Bitcoin, the world’s largest cryptocurrency by market capitalization, rose 9.87% in the week through April 14 to trade at US$30,688 at 9:15 p.m. on Friday in Hong Kong. Ether rose 13.16% in the same period to US$2,100.
It’s been an eventful week for crypto and the global economy.
Bitcoin broke US$30,000 for the first time since June 2022, days after the blockchain surpassed 1 million Ordinals inscriptions, generating over US$4.8 million in fees for the network. Ordinals are likened to non-fungible tokens (NFTs) on Bitcoin and allow users to mint images, videos, text and even video games.
Investor sentiment ticked up after Ethereum completed the Shanghai upgrade on Wednesday, enabling staking withdrawals for the first time. Ether broke through the US$2,000 ceiling for the first time since August last year, snuffing out initial concerns that Ether withdrawals would add selling pressure on the world’s second-largest cryptocurrency.
Even if Ether are unstaked, it does not necessarily mean that people are going to sell, because they could also use it for other DeFi investments, Chen Zhuling, co-founder and CEO of crypto staking platform RockX, said in an interview on Thursday.
On economy readings, the U.S. consumer price index (CPI) released on Wednesday showed a cooler-than-expected inflation gain of 5% in March on year, the smallest increase since May 2021.
U.S. equities rallied Thursday on softer readings in the U.S. producer price index and jobless claims, adding to optimism the Federal Reserve could soon end its year-long cycle of raising interest rates to curb inflation.
The seeming slowdown in inflation could encourage investors and hedge funds to buy Bitcoin, said Marat Minkin, co-founder of decentralized finance payment app TONBanking.
Lower inflation usually encourages investors to take a more aggressive risk stance for assets like Bitcoin, said Minkin in emailed comments.

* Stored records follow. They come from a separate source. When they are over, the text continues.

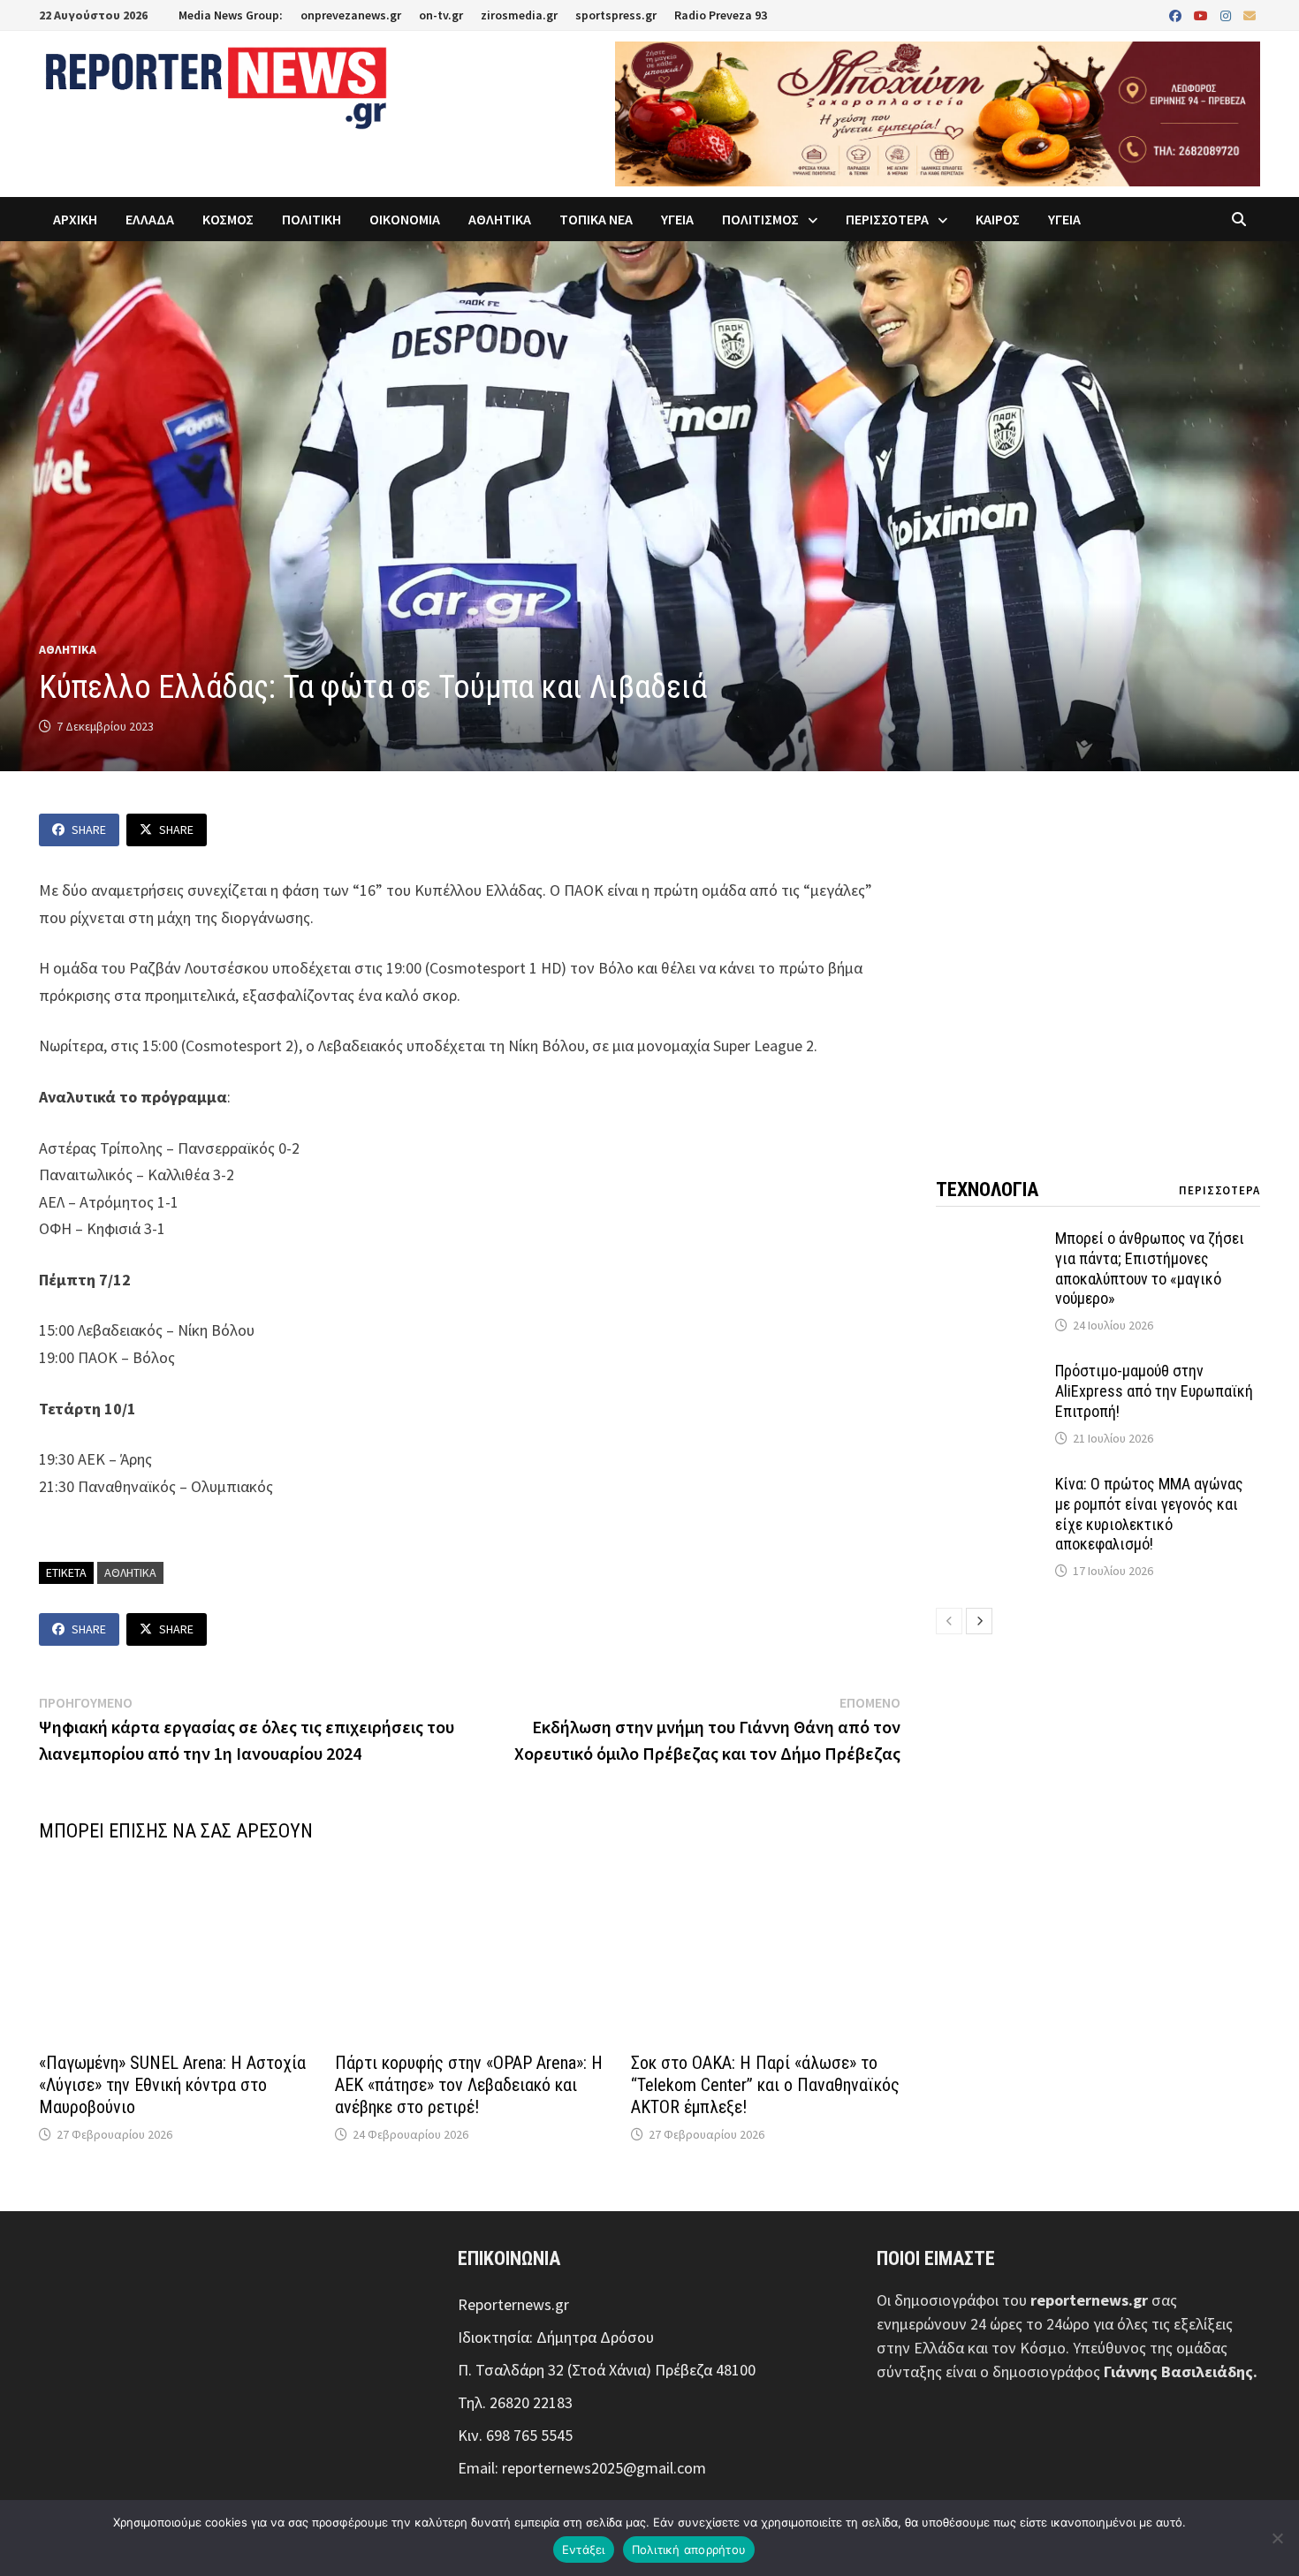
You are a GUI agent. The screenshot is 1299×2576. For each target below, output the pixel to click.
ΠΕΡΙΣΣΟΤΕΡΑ (887, 219)
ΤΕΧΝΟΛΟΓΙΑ (987, 1189)
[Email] (1249, 14)
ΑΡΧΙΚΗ (75, 219)
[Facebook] (1177, 14)
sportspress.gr (616, 15)
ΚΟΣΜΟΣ (228, 219)
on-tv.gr (441, 15)
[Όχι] (1277, 2538)
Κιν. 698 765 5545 (515, 2435)
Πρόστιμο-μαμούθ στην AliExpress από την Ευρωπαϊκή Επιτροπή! (1154, 1391)
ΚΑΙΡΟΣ (998, 219)
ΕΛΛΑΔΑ (149, 219)
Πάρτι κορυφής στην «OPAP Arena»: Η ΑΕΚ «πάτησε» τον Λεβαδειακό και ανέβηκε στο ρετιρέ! (469, 2085)
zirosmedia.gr (519, 15)
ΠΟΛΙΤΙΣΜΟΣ (760, 219)
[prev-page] (949, 1621)
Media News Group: (231, 15)
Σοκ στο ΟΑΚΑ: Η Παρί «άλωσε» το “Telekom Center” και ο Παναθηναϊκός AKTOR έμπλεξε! (765, 2085)
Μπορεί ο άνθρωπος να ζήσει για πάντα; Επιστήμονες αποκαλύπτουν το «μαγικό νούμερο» (1149, 1268)
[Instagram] (1227, 14)
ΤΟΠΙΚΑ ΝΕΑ (596, 219)
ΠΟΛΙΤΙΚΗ (311, 219)
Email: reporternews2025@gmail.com (582, 2468)
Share (89, 829)
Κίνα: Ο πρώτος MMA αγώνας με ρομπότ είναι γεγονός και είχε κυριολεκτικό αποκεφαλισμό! (1149, 1514)
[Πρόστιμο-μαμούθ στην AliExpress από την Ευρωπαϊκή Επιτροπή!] (989, 1373)
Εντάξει (583, 2549)
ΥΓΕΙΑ (677, 219)
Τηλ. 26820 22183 (515, 2402)
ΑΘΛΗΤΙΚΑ (499, 219)
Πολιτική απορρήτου (689, 2549)
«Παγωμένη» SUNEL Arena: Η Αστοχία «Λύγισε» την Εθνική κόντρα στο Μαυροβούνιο (172, 2085)
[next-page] (979, 1621)
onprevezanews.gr (350, 15)
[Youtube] (1202, 14)
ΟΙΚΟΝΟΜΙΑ (404, 219)
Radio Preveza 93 (720, 15)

John Isige, an analyst at crypto trading platform Vauld, said that Bitcoin’s gains this year show it is maturing as an asset class and that it offers a hedge against economic uncertainty.
“Bitcoin is definitely at the start of a bull run. Volumes are still low but holding US$30,000 could keep small retail traders streaming into the market,” Isige said in a LinkedIn response to Forkast. The latest CPI data shows inflation is easing in the U.S. and that is encouraging, he said.
However, Brian Santos, the founder of the non-profit Bitcoin Business Alliance said the token remains in bearish territory and he expects a price correction if Bitcoin does not break out well above US$30,000.
Kadan Stadelmann, chief technical officer of blockchain infrastructure development firm Komodo, agreed that Bitcoin could still be in a bear market due to thin volume.
The global crypto market capitalization stood at US$1.28 trillion on Friday at 9:15 p.m. in Hong Kong, up from US$1.18 trillion a week ago, according to CoinMarketCap data. Bitcoin’s US$594 billion market cap accounted for 46.4% of the market, while Ether’s US$252 billion accounted for 19.7%.
Biggest gainers: RNDR and WOO
The Render Network’s token (RNDR) was this week’s biggest gainer among the top 100 coins by market capitalization listed on CoinMarketCap, rallying 24.83% to US$1.61. The token started gaining momentum on April 9, three days after the network announced the community approval of its migration to Solana.
The WOO coin, the utility token of crypto trading platform Woo Network, was this week’s second biggest gainer with a rise of 23.14% to trade at US$0.25. The token started its rally on April 10, days after crypto exchange Kraken announced the launch of WOO perpetual contracts.
Next week: Market eyes US$32,000 Bitcoin price
“All eyes are on US$32,000, a resistance that may determine the beginning of a bull run. A break above this brings US$38,000 within a reachable scope,” wrote Isige.